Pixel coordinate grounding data

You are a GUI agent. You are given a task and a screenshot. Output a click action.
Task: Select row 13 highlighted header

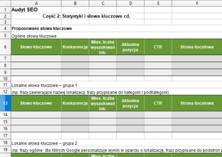(5, 103)
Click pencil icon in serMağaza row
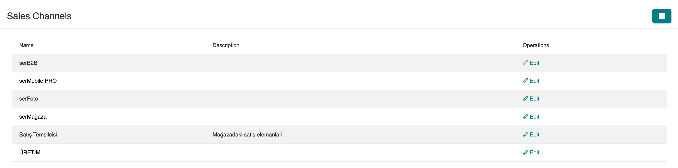678x168 pixels. pos(525,117)
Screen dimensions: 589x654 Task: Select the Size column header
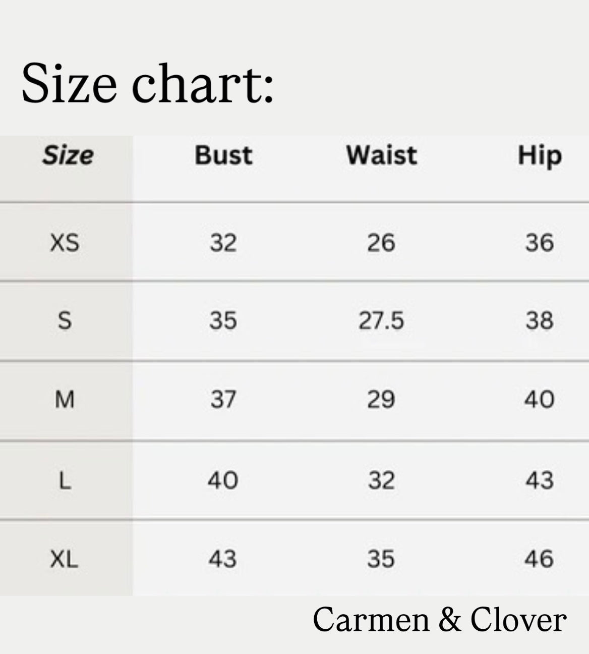click(68, 155)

Activity - What is needed is an exact copy of the data, without any pictures.

Expected answer -
You are a GUI agent. You are given a task and a screenshot. Output a click action.
Task: Select row 13 highlighted header

(5, 103)
Click pencil icon in serMağaza row
678x168 pixels. pos(525,117)
Screen dimensions: 589x654 Task: Select the Size column header
click(68, 155)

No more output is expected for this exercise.